= Ida Lough =

New Zealand weaver

Ida Mary Lough (1 May 1903 - 13 August 1985) was a New Zealand weaver, recognised as one of the country's best tapestry makers.

==Life==

Ida Mary Withers was born in Wellington, the daughter of Elizabeth Robins and her husband John Talbot Withers, a decorator. She grew up in Duvachelle, Banks Peninsula and attended Christchurch Girls’ High School.

Lough’s early aspiration was to be a writer; one of her poems was included in the 1930 anthology of New Zealand poetry Kowhai Gold. In the early 1930s Lough spent three years in France working as a governess in order to learn French. She returned to Christchurch in the mid 1930s, where she spent the remainder of her life.

On 30 August 1947 Lough married John Harold Welsh Lough, who died later that year in the Ballantyne’s department store fire.

==Weaving career==

Lough did not take up weaving until she was in her forties, when a visit to Scandinavia in 1953 triggered her interest in learning weaving. On her return to Christchurch she set about finding tuition and materials: at this time there was little access to supplies or tuition. Lough was working as a librarian at Burwood Hospital and Judith Hay, the occupational therapist at the hospital, taught her the basics of weaving.

Using coloured cotton and linen thread, Lough built up her skills largely on hundreds of sets of table-mats, which sold well. She also learned to spin and dye her own wool. In 1959 her work was shown at the Auckland City Art Gallery in an exhibition of New Zealand craft, along with other weavers such as Ilse van Randow and Zena Abbott. The introduction to the catalogue noted a ‘healthy trend shown by this exhibition, particularly in the pottery and weaving sections, is an experimentation with local materials’. Brief biographies of the exhibiting artists were included in the catalogue:

Ida Lough. Weaver. Specially interested in weaving home-spun New Zealand wool and in plant dyeing. Doing plant-dye research in collaboration with Dr Elsa Kidson of Cawthorne Institute, Nelson.

Lough’s work was also shown at New Vision Gallery, the Dowse Art Museum and the New Zealand Academy of Fine Arts, and included in the 1965 Commonwealth Festival in London and Expo ‘70 in Osaka. She was the only weaver to be a member of The Group, a Christchurch-based group of prominent artists that organised annual exhibitions for 25 years, showing with them for ten years.

In the late 1970s and early 1970s Lough moved away from domestic pieces and focused on tapestries, which were more time-consuming. She took inspiration from her Christchurch surrounding, such as the series of 30 tapestries inspired by Hagley Park. The design of Water Grasses, an abstract tapestry held in the collection of the Christchurch Art Gallery, was inspired by the rushes and grasses in Hagley Park and Christchurch’s Botanical Gardens.

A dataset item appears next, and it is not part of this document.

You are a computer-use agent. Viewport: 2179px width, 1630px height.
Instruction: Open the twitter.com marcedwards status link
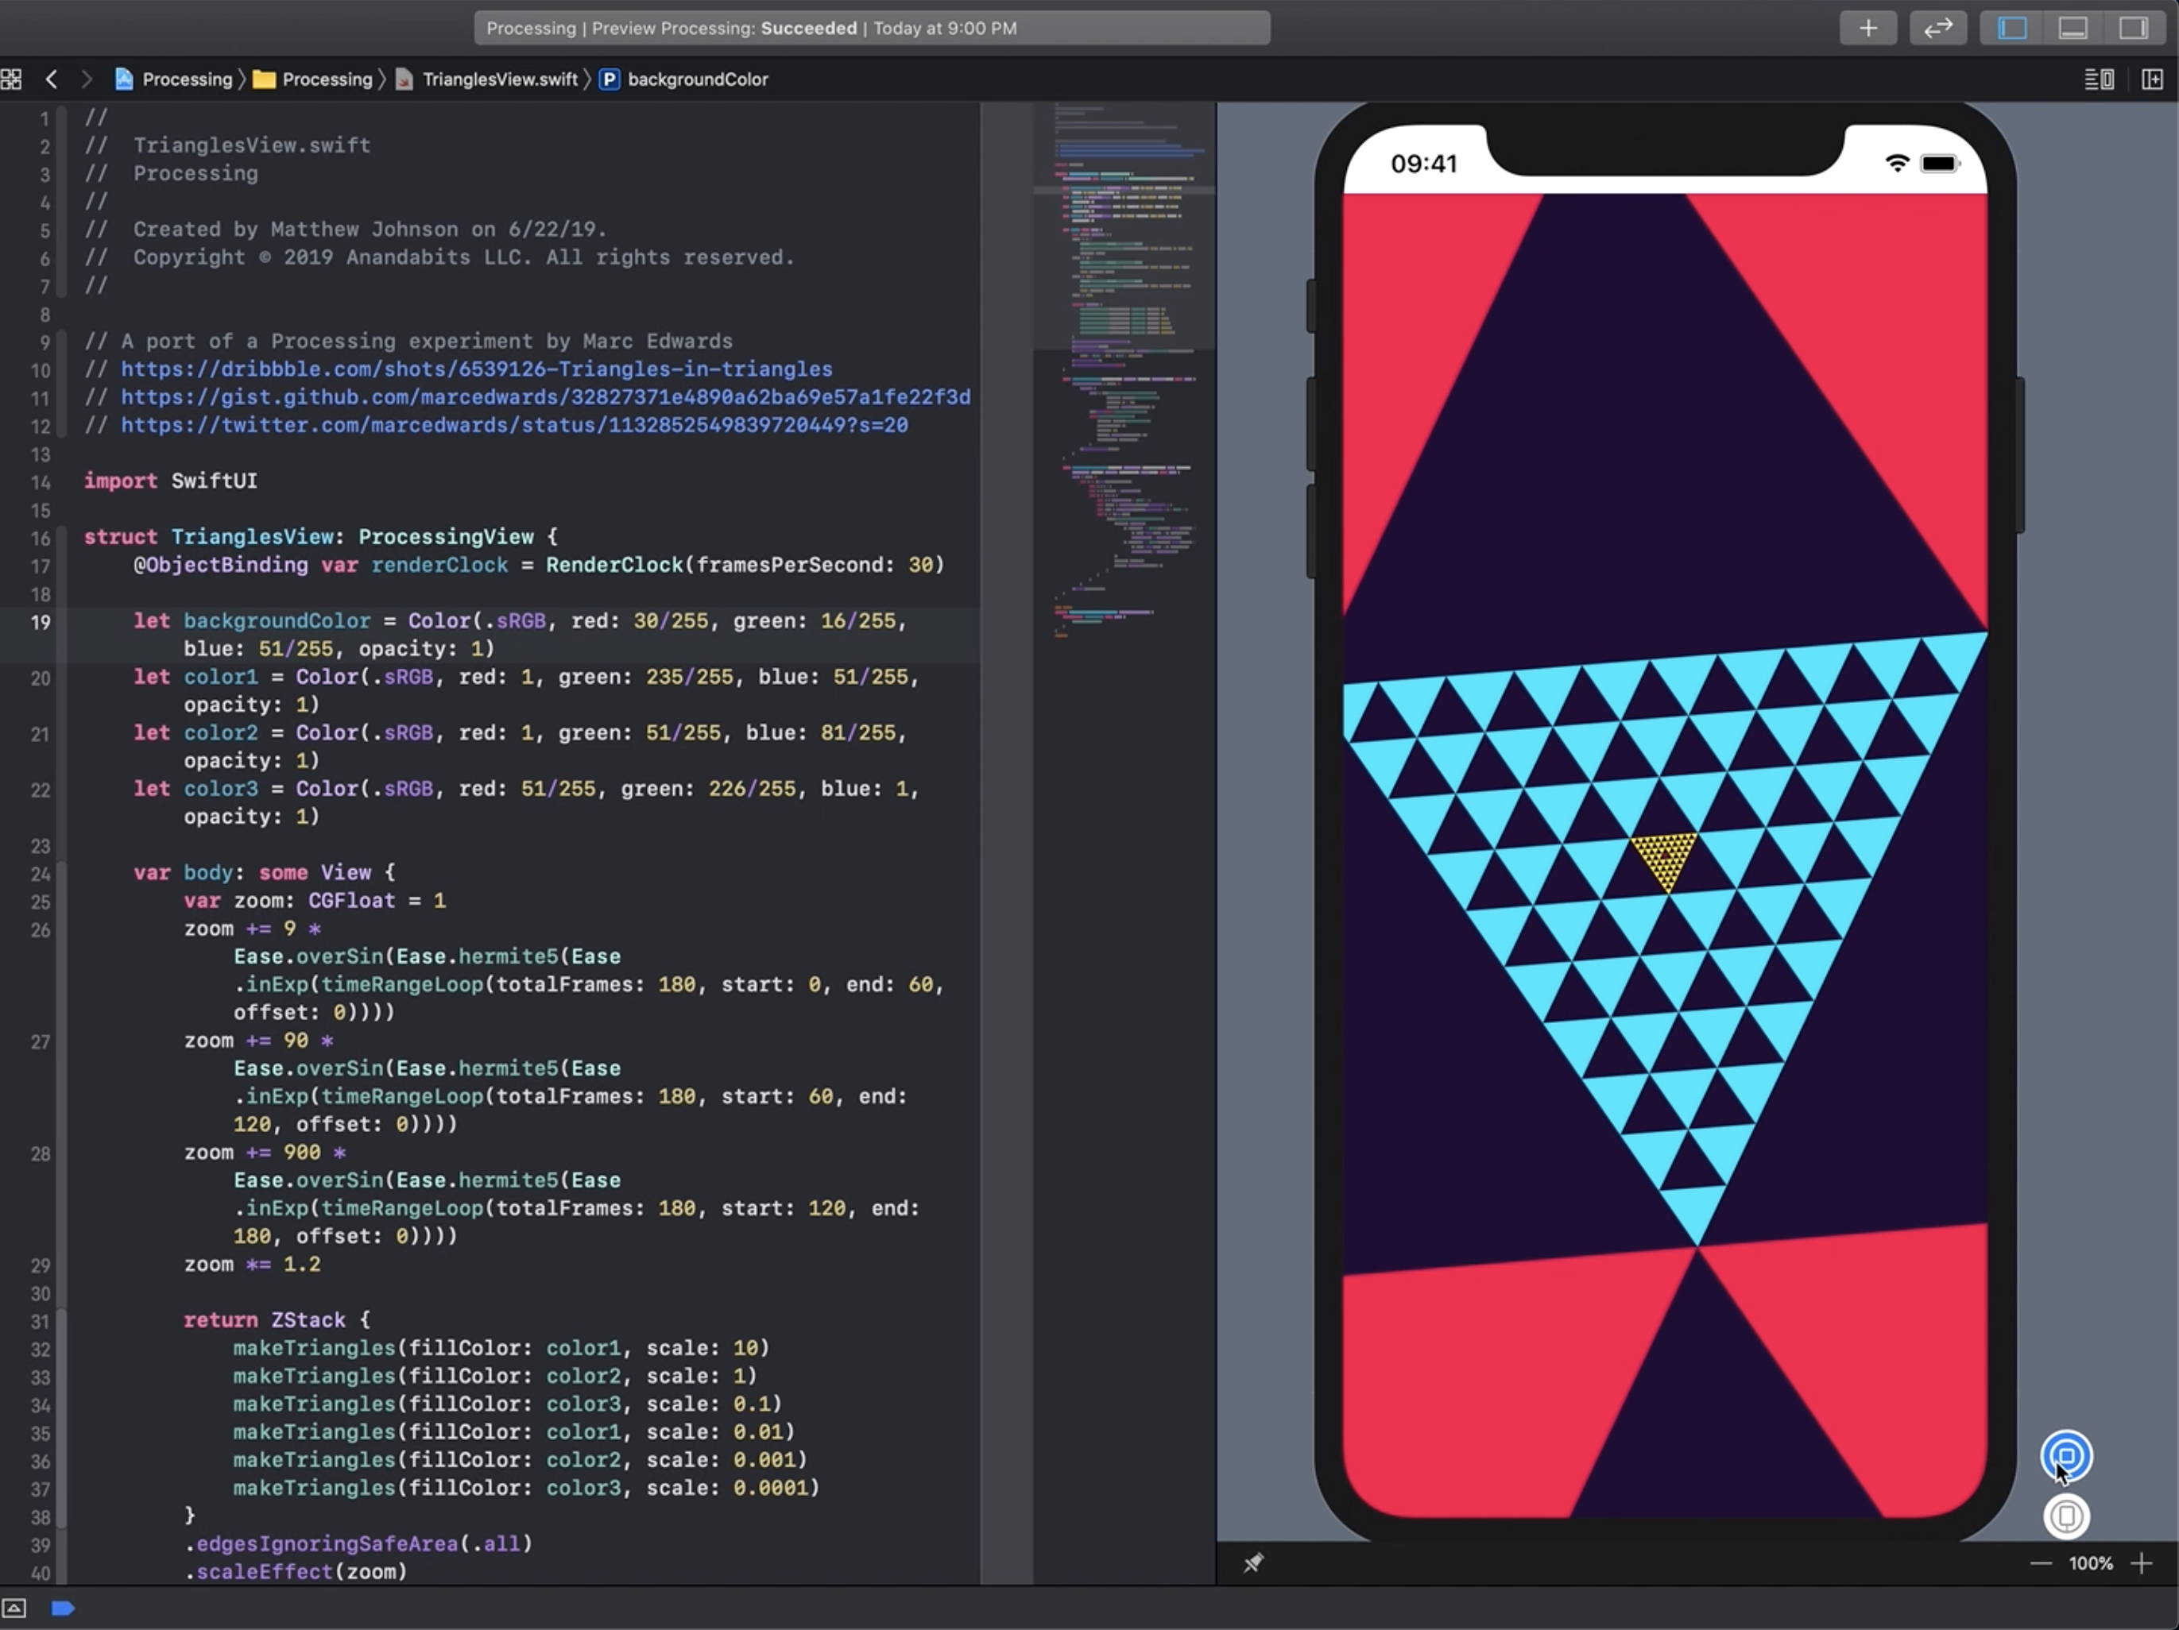pyautogui.click(x=513, y=425)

In 1975 Lough was commissioned to weave a large tapestry for the interior of Christchurch’s Cathedral of the Blessed Sacrament. The tapestry was completed in close collaboration sculptor Ria Bancroft. Titled Earth with Heaven United, the work measures 274 by 244 centimetres and took a year to complete.

In a 1985 profile capturing the history of Lough’s practice, produced in collaboration with Lough, Holly Blair wrote

Ida never makes cartoons, but designs straight onto the loom. Nor does she make preliminary sketches, because she says she is no artist, and anyway ‘no crayons or chalks could ever match the subtlety and warmth of wool’.

==Contributions to the craft sector==

In the early 1960s Lough helped set up a weaving room at the Canterbury Sheltered Workshop for intellectually disabled people, and taught there for eleven years. She was a founding member of the New Zealand chapter of the World Crafts Council and Patron of the Christchurch Guild of Spinners and Weavers.

==Further resources==

The Museum of New Zealand Te Papa Tongarewa holds a series of photographs of Lough and her work taken by John Daley in around 1977.